Anonymize and manage data in your data lake with Amazon Athena and AWS Lake Formation
Organizations collect and analyze more data than ever before. They move as fast as they can on their journey to become more data driven by using the insights from their data.
Different roles use data for different purposes. For example, data engineers transform the data before further processing, data analysts access the data and produce reports, and data scientists with domain and technical expertise can train machine learning algorithms. Those roles require access to the data, and access has never been easier to grant.
At the same time, most organizations have to comply with regulations when dealing with their customer data. For that reason, datasets that contain personally identifiable information (PII) is often anonymized. A common example of PII can be tables and columns that contain personal information about an individual (such as first name and last name) or tables with columns that, if joined with another table, can trace back to an individual.
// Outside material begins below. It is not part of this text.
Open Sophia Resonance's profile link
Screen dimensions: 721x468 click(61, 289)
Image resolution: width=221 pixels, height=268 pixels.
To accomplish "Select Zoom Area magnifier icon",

You can use AWS Analytics services to anonymize your datasets. In this post, I describe how to use Amazon Athena to anonymize a dataset. You can then use AWS Lake Formation to provide the right access to the right personas.
To better understand the concept, we use a straightforward use case: analysts in your organization need access to a dataset with sales data, some of which contains PII information. As the data lake admin, you’re not comfortable with all personnel having access to customers’ PII. To address this, you can use an anonymized dataset.
This use case has two users:
- datalake_admin – Responsible for data anonymization and making sure the right permissions are enforced. They classify the data, generate anonymized datasets, and configures the required permissions.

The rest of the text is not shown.